O Poder Judiciário determinou o afastamento do servidor público municipal Fernando Oliveira após o recebimento de denúncia por violência psicológica contra a mulher e constrangimento ilegal, em um caso ocorrido dentro da Prefeitura de São Gabriel da Palha, no Norte do Espírito Santo.
De acordo com os autos, os fatos investigados tiveram início no âmbito de um inquérito policial instaurado pela Polícia Civil, após o registro de ocorrência envolvendo a Procuradora-Geral do Município. A vítima, que à época estava grávida de 37 semanas, teria sido submetida a uma situação de extrema tensão e constrangimento durante uma reunião institucional realizada no dia 7 de outubro de 2025.
Segundo as investigações, o investigado teria adotado uma postura agressiva, elevando o tom de voz, proferindo gritos, determinando que a vítima “calasse a boca” e ordenando que se retirasse da sala, além de realizar gestos considerados intimidatórios.
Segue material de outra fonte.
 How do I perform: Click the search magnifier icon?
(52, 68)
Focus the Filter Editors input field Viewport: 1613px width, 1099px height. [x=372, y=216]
A conduta teria ocorrido em ambiente público, diante de outros presentes, configurando situação de humilhação e abalo emocional.
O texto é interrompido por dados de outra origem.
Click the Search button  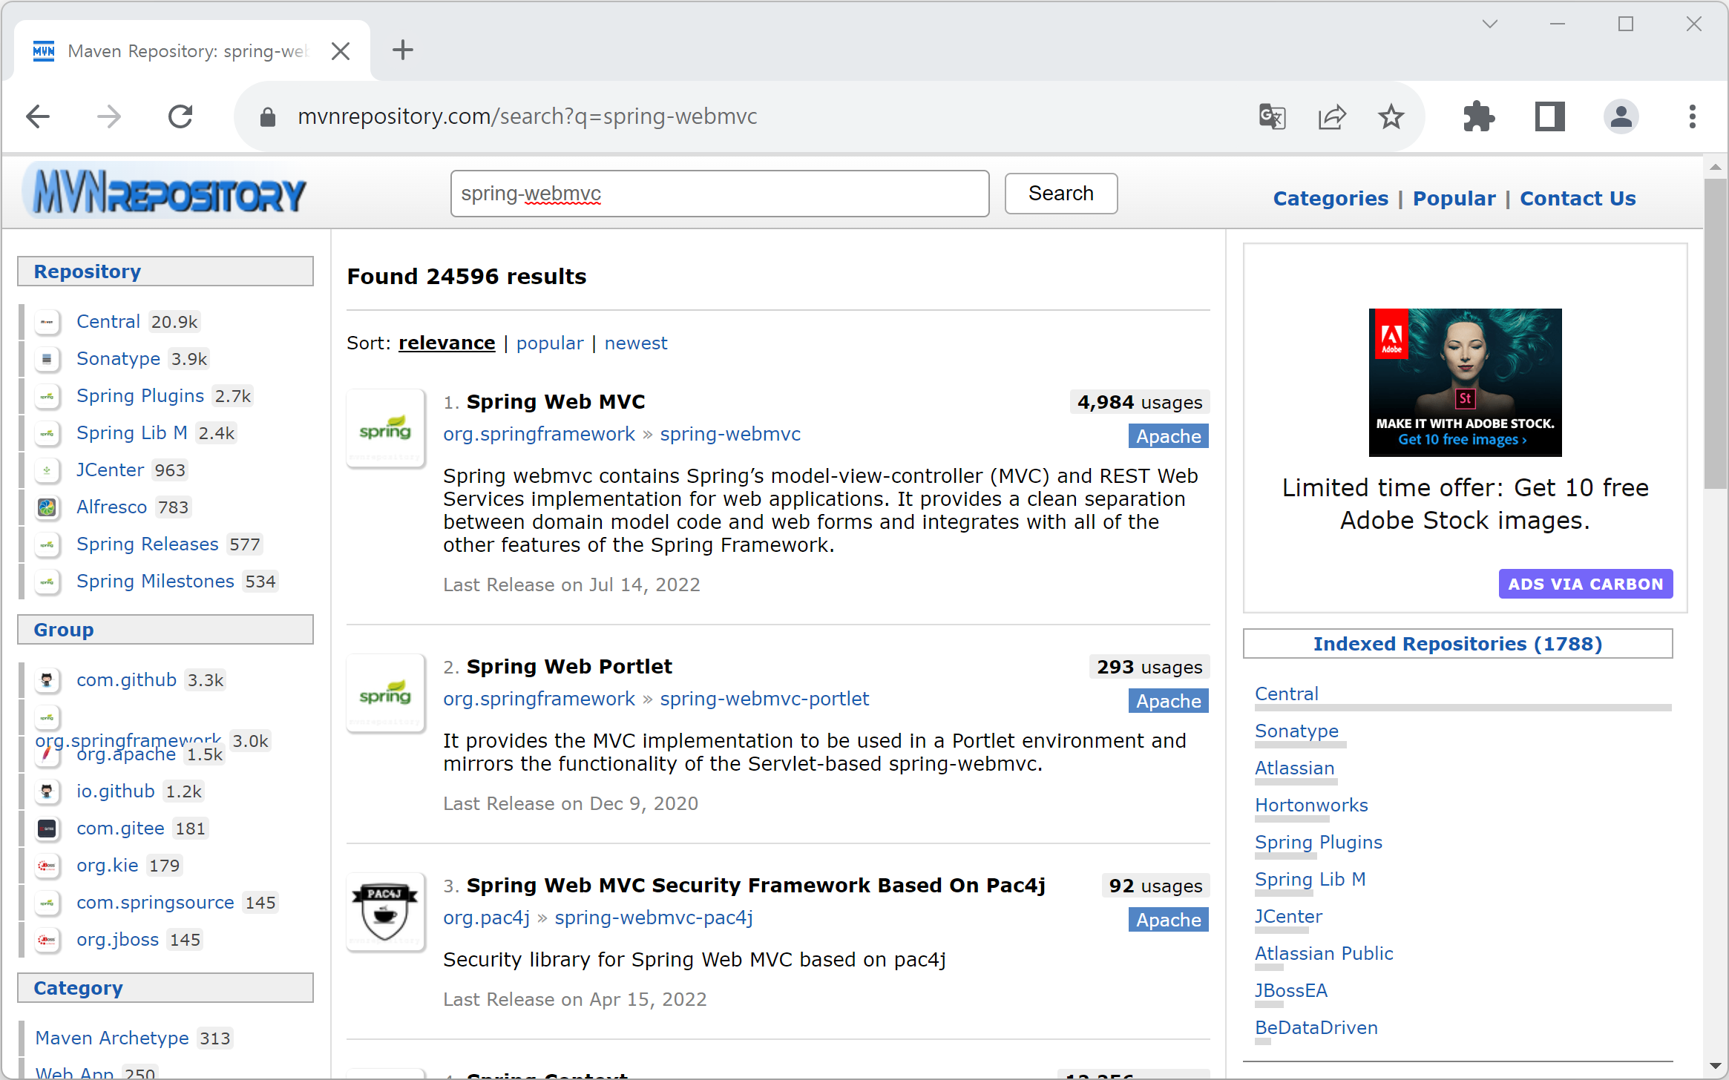coord(1060,194)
Diante do conjunto probatório reunido, a autoridade policial concluiu pela existência dos crimes de violência psicológica contra a mulher e constrangimento ilegal, previstos nos artigos 147-B e 146 do Código Penal. O investigado foi formalmente indiciado, sendo destacado no relatório o impacto emocional causado à vítima, agravado por sua condição gestacional, o que teria reduzido sua capacidade de reação.
Com base nas conclusões do inquérito, o Ministério Público do Estado do Espírito Santo ofereceu denúncia contra o acusado, sustentando que ele, valendo-se de sua posição, praticou abuso de poder e constrangeu a vítima no exercício de suas funções institucionais. O órgão ministerial também ressaltou a gravidade do episódio, especialmente por envolver uma mulher em estágio avançado de gestação.
Em manifestação posterior, o Ministério Público requereu o afastamento do investigado do cargo público, apontando que o caso não seria um fato isolado, mas parte de um possível histórico de comportamentos agressivos e reiteradas condutas inadequadas no ambiente profissional.
Ao analisar o pedido, o Judiciário recebeu a denúncia e reconheceu a presença de indícios suficientes de autoria e materialidade, além de considerar o risco concreto de reiteração delitiva. A decisão também destacou a utilização do cargo público como possível instrumento de intimidação.
Como medida cautelar, foram impostas restrições ao acusado, incluindo a suspensão imediata do exercício da função pública, a proibição de acesso às repartições municipais e a proibição de manter qualquer tipo de contato com a vítima, devendo ainda respeitar uma distância mínima previamente estabelecida.
A decisão judicial também estabelece que o eventual descumprimento das medidas impostas poderá resultar na decretação da prisão preventiva do acusado, como forma de garantir a ordem pública e assegurar o andamento do processo.
O caso segue em tramitação na Justiça.